System.in is an InputStream, which is a stream of bytes. You need a Reader to read characters. The reader is going to do the decoding for you.

In this case, you can wrap System.in with a InputStreamReader, passing "UTF-8" as the second constructor parameter.

Scanner console = new Scanner(new InputStreamReader(System.in, "UTF-8"));
while (console.hasNextLine())
    System.out.println(console.nextLine());

Update:

It's likely the encoding of your stdin is wrong. To verify, you can compare the byte array you get from System.in and the expected.

byte [] expected = "Δέν".getBytes("UTF-8"); // [-50, -108, -50, -83, -50, -67]

byte [] fromStdin = new byte[1024];
int c = System.in.read(fromStdin);
for (int i = 0; i < c-1; i++) {
    if (expected[i] != fromStdin[i]) {
        System.out.println(i + ", " + fromStdin[i]);
    }
}

And you input "Δέν" (without double quotes) then hit enter. If it outputs anything, your System.in is in wrong encoding.
_ _ _ _
Set of tasks —
- A) From the text on reading UTF-8 input, copy the passage starting with "System.in is an" and going on through "second constructor parameter.", renaming "bytes" to "octets".
- B) Format the records as a numbered list, starting with the line with "The height and width of the screenshot is (480, 750)." and going on through the final line of the records, skipping blank lines.
The text and the records were taken from unrelated sources.

Saved data entries —
_ _ _ _
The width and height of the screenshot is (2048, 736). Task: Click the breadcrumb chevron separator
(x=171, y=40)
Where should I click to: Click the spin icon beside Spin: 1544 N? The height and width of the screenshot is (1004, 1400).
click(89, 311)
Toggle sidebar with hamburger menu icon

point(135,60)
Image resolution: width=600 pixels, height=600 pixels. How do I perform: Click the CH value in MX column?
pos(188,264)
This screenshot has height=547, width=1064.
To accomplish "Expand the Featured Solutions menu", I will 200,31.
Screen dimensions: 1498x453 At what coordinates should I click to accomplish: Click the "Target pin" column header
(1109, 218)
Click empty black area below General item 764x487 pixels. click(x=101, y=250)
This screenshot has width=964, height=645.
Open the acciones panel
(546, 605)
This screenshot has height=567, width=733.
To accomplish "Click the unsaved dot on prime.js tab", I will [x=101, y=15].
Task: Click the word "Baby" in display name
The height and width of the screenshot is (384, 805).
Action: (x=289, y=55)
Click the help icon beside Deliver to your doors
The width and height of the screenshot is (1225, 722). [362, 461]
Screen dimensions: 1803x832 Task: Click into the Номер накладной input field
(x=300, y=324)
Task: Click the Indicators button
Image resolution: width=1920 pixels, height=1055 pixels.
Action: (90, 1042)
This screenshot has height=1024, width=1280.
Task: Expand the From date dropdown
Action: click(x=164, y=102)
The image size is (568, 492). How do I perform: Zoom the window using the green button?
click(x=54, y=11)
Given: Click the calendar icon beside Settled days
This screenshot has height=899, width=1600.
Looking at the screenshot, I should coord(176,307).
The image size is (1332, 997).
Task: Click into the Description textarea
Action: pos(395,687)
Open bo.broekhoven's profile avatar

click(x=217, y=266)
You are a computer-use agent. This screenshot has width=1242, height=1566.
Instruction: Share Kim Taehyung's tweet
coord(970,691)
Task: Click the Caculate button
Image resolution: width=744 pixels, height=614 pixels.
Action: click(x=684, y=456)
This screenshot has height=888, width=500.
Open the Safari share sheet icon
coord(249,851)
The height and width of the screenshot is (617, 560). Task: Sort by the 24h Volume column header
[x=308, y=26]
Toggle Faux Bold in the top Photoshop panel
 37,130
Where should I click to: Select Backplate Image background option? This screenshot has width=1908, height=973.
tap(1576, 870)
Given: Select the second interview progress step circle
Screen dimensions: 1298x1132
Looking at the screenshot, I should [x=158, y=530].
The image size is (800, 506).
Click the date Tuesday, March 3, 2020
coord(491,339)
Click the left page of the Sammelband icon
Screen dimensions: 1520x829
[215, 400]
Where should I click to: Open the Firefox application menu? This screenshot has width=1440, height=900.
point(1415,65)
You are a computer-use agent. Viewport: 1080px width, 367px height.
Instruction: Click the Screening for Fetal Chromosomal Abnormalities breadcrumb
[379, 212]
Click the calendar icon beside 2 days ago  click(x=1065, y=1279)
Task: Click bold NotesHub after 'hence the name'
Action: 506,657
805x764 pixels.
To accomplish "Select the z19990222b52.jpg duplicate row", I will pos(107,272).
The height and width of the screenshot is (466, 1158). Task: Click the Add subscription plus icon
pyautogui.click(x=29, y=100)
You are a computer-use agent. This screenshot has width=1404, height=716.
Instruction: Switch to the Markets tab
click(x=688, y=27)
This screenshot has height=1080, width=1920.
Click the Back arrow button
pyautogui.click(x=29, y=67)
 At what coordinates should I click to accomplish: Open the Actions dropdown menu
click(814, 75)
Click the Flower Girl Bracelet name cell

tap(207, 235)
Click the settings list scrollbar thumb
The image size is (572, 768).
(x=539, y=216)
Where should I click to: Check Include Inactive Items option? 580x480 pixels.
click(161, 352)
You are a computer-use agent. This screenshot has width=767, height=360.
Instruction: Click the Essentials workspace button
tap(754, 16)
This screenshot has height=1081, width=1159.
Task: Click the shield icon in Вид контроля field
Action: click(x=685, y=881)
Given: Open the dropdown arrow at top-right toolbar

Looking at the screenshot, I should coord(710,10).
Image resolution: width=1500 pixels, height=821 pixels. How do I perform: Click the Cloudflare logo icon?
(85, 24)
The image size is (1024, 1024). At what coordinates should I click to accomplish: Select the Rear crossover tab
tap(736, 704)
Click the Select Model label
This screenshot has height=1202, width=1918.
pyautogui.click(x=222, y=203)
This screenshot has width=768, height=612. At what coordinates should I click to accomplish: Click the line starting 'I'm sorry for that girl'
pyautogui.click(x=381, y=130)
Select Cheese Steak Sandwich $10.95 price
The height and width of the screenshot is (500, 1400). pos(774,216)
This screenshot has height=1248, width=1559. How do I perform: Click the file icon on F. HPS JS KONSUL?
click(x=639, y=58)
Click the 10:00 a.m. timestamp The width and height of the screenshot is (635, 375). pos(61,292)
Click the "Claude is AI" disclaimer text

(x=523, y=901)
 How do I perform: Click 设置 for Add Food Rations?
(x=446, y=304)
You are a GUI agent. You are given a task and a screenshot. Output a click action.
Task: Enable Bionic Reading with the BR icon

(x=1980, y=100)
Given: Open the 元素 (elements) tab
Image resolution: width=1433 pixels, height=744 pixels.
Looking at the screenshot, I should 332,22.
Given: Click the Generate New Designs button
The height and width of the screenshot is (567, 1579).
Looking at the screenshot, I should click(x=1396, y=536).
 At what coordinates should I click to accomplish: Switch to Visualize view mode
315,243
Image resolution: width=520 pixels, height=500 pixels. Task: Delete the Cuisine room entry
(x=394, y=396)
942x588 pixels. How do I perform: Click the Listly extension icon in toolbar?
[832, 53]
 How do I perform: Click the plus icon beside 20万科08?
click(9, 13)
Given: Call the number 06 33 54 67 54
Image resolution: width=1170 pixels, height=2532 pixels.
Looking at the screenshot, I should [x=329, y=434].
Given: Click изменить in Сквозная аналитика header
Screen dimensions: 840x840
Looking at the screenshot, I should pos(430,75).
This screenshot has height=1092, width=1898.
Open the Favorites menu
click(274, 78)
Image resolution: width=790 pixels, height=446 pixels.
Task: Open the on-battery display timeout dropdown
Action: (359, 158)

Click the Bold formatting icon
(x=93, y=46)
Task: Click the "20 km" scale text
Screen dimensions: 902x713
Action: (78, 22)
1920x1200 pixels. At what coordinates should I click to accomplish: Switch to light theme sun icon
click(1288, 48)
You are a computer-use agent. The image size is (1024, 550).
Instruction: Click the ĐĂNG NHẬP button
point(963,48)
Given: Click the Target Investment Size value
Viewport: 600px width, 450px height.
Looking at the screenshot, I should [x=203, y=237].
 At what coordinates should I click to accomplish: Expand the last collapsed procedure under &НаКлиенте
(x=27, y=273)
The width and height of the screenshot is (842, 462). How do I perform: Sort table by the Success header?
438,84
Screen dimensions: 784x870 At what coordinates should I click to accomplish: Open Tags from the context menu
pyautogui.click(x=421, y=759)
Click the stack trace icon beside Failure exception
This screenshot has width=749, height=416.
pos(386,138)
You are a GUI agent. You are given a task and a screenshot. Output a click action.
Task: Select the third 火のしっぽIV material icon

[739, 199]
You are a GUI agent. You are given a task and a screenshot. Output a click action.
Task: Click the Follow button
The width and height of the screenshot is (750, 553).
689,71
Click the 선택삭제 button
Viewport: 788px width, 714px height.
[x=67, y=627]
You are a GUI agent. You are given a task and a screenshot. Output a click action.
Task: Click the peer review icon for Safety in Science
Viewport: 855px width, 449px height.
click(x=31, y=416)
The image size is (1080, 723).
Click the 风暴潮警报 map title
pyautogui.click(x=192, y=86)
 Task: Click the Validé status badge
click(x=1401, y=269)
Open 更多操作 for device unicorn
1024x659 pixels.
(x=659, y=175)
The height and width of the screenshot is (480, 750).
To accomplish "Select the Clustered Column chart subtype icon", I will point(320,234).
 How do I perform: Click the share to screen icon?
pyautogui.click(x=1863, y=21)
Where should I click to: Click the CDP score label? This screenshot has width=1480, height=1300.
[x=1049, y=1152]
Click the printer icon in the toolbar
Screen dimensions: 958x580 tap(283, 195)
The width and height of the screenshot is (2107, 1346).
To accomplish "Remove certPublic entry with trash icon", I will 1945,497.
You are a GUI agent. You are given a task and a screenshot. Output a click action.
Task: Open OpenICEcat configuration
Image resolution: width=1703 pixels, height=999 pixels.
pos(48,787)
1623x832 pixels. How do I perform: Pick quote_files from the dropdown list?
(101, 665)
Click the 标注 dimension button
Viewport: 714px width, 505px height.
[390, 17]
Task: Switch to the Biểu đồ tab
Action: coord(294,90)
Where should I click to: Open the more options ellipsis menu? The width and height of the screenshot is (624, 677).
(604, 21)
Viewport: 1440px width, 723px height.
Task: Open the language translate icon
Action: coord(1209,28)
_ _ _ _
Outputs by task —
- A)
System.in is an InputStream, which is a stream of octets. You need a Reader to read characters. The reader is going to do the decoding for you.

In this case, you can wrap System.in with a InputStreamReader, passing "UTF-8" as the second constructor parameter.

- B)
1. The height and width of the screenshot is (480, 750).
2. To accomplish "Select the Clustered Column chart subtype icon", I will point(320,234).
3.  How do I perform: Click the share to screen icon?
4. pyautogui.click(x=1863, y=21)
5. Where should I click to: Click the CDP score label? This screenshot has width=1480, height=1300.
6. [x=1049, y=1152]
7. Click the printer icon in the toolbar
8. Screen dimensions: 958x580 tap(283, 195)
9. The width and height of the screenshot is (2107, 1346).
10. To accomplish "Remove certPublic entry with trash icon", I will 1945,497.
11. You are a GUI agent. You are given a task and a screenshot. Output a click action.
12. Task: Open OpenICEcat configuration
13. Image resolution: width=1703 pixels, height=999 pixels.
14. pos(48,787)
15. 1623x832 pixels. How do I perform: Pick quote_files from the dropdown list?
16. (101, 665)
17. Click the 标注 dimension button
18. Viewport: 714px width, 505px height.
19. [390, 17]
20. Task: Switch to the Biểu đồ tab
21. Action: coord(294,90)
22. Where should I click to: Open the more options ellipsis menu? The width and height of the screenshot is (624, 677).
23. (604, 21)
24. Viewport: 1440px width, 723px height.
25. Task: Open the language translate icon
26. Action: coord(1209,28)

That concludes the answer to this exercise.